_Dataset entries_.

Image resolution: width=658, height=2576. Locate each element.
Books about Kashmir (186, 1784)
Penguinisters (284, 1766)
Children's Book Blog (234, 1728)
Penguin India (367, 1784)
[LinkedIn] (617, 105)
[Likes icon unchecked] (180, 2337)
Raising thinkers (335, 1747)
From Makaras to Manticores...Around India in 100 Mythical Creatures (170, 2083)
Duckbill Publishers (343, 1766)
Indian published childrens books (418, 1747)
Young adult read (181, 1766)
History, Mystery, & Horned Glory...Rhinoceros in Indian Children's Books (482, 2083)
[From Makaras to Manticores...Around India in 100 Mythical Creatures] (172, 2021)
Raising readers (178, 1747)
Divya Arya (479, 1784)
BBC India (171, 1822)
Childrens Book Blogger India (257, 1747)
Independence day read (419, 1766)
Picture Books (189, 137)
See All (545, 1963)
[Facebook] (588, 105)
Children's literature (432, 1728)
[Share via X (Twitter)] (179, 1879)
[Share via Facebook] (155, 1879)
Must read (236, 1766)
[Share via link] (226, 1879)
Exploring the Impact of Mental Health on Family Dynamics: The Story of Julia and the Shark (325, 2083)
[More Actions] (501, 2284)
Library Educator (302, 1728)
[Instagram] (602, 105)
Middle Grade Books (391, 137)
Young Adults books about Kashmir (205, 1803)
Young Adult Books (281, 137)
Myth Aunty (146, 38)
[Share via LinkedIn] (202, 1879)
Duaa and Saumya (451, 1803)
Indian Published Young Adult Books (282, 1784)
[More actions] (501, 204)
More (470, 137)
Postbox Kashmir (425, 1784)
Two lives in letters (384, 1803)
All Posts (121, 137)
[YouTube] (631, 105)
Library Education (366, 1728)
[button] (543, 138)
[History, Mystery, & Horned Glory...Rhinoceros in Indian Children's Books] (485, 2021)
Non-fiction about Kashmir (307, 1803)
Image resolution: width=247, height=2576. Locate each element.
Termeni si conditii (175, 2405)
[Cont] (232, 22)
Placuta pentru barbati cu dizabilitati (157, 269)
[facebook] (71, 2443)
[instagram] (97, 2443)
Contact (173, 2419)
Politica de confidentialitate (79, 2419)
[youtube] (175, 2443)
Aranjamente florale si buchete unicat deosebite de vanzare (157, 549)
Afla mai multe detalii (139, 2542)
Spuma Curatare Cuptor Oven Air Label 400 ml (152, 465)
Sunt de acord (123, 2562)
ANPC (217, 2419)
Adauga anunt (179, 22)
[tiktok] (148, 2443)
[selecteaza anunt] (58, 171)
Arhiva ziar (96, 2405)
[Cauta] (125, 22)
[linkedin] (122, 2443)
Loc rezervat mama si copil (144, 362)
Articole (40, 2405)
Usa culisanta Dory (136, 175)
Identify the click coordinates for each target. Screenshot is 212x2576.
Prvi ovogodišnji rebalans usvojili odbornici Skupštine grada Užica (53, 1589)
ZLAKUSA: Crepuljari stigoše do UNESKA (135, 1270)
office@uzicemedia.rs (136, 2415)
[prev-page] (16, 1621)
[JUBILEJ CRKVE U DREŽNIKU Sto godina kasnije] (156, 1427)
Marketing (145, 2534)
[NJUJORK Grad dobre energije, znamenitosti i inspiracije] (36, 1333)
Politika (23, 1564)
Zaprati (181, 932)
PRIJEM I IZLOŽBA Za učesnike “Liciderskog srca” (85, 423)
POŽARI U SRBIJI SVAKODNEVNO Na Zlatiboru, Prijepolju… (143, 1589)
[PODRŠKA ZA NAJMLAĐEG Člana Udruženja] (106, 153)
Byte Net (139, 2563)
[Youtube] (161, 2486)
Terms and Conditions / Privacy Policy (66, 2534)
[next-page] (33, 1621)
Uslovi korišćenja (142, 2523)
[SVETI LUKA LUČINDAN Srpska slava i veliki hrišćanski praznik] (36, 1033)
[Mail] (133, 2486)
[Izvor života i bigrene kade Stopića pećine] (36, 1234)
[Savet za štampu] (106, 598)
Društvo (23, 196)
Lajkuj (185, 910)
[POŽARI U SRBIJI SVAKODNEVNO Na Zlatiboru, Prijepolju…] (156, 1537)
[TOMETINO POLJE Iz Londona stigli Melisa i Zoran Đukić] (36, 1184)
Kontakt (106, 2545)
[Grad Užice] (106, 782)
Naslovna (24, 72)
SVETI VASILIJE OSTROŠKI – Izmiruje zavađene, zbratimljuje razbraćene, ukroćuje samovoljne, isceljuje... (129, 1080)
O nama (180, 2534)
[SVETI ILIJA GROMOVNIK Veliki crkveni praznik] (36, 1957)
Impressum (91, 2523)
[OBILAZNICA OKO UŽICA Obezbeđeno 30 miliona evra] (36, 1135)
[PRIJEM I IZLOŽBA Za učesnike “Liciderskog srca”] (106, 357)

_Exercise directions_.
The entries above need to be repeated in full, exactly as written.

_Your solution_.
Image resolution: width=658, height=2576. Locate each element.
Books about Kashmir (186, 1784)
Penguinisters (284, 1766)
Children's Book Blog (234, 1728)
Penguin India (367, 1784)
[LinkedIn] (617, 105)
[Likes icon unchecked] (180, 2337)
Raising thinkers (335, 1747)
From Makaras to Manticores...Around India in 100 Mythical Creatures (170, 2083)
Duckbill Publishers (343, 1766)
Indian published childrens books (418, 1747)
Young adult read (181, 1766)
History, Mystery, & Horned Glory...Rhinoceros in Indian Children's Books (482, 2083)
[From Makaras to Manticores...Around India in 100 Mythical Creatures] (172, 2021)
Raising readers (178, 1747)
Divya Arya (479, 1784)
BBC India (171, 1822)
Childrens Book Blogger India (257, 1747)
Independence day read (419, 1766)
Picture Books (189, 137)
See All (545, 1963)
[Facebook] (588, 105)
Children's literature (432, 1728)
[Share via X (Twitter)] (179, 1879)
[Share via Facebook] (155, 1879)
Must read (236, 1766)
[Share via link] (226, 1879)
Exploring the Impact of Mental Health on Family Dynamics: The Story of Julia and the Shark (325, 2083)
[More Actions] (501, 2284)
Library Educator (302, 1728)
[Instagram] (602, 105)
Middle Grade Books (391, 137)
Young Adults books about Kashmir (205, 1803)
Young Adult Books (281, 137)
Myth Aunty (146, 38)
[Share via LinkedIn] (202, 1879)
Duaa and Saumya (451, 1803)
Indian Published Young Adult Books (282, 1784)
[More actions] (501, 204)
More (470, 137)
Postbox Kashmir (425, 1784)
Two lives in letters (384, 1803)
All Posts (121, 137)
[YouTube] (631, 105)
Library Education (366, 1728)
[button] (543, 138)
[History, Mystery, & Horned Glory...Rhinoceros in Indian Children's Books] (485, 2021)
Non-fiction about Kashmir (307, 1803)
Image resolution: width=247, height=2576. Locate each element.
Termeni si conditii (175, 2405)
[Cont] (232, 22)
Placuta pentru barbati cu dizabilitati (157, 269)
[facebook] (71, 2443)
[instagram] (97, 2443)
Contact (173, 2419)
Politica de confidentialitate (79, 2419)
[youtube] (175, 2443)
Aranjamente florale si buchete unicat deosebite de vanzare (157, 549)
Afla mai multe detalii (139, 2542)
Spuma Curatare Cuptor Oven Air Label 400 ml (152, 465)
Sunt de acord (123, 2562)
ANPC (217, 2419)
Adauga anunt (179, 22)
[tiktok] (148, 2443)
[selecteaza anunt] (58, 171)
Arhiva ziar (96, 2405)
[Cauta] (125, 22)
[linkedin] (122, 2443)
Loc rezervat mama si copil (144, 362)
Articole (40, 2405)
Usa culisanta Dory (136, 175)
Identify the click coordinates for each target. Screenshot is 212x2576.
Prvi ovogodišnji rebalans usvojili odbornici Skupštine grada Užica (53, 1589)
ZLAKUSA: Crepuljari stigoše do UNESKA (135, 1270)
office@uzicemedia.rs (136, 2415)
[prev-page] (16, 1621)
[JUBILEJ CRKVE U DREŽNIKU Sto godina kasnije] (156, 1427)
Marketing (145, 2534)
[NJUJORK Grad dobre energije, znamenitosti i inspiracije] (36, 1333)
Politika (23, 1564)
Zaprati (181, 932)
PRIJEM I IZLOŽBA Za učesnike “Liciderskog srca” (85, 423)
POŽARI U SRBIJI SVAKODNEVNO Na Zlatiboru, Prijepolju… (143, 1589)
[PODRŠKA ZA NAJMLAĐEG Člana Udruženja] (106, 153)
Byte Net (139, 2563)
[Youtube] (161, 2486)
Terms and Conditions / Privacy Policy (66, 2534)
[next-page] (33, 1621)
Uslovi korišćenja (142, 2523)
[SVETI LUKA LUČINDAN Srpska slava i veliki hrišćanski praznik] (36, 1033)
[Mail] (133, 2486)
[Izvor života i bigrene kade Stopića pećine] (36, 1234)
[Savet za štampu] (106, 598)
Društvo (23, 196)
Lajkuj (185, 910)
[POŽARI U SRBIJI SVAKODNEVNO Na Zlatiboru, Prijepolju…] (156, 1537)
[TOMETINO POLJE Iz Londona stigli Melisa i Zoran Đukić] (36, 1184)
Kontakt (106, 2545)
[Grad Užice] (106, 782)
Naslovna (24, 72)
SVETI VASILIJE OSTROŠKI – Izmiruje zavađene, zbratimljuje razbraćene, ukroćuje samovoljne, isceljuje... (129, 1080)
O nama (180, 2534)
[SVETI ILIJA GROMOVNIK Veliki crkveni praznik] (36, 1957)
Impressum (91, 2523)
[OBILAZNICA OKO UŽICA Obezbeđeno 30 miliona evra] (36, 1135)
[PRIJEM I IZLOŽBA Za učesnike “Liciderskog srca”] (106, 357)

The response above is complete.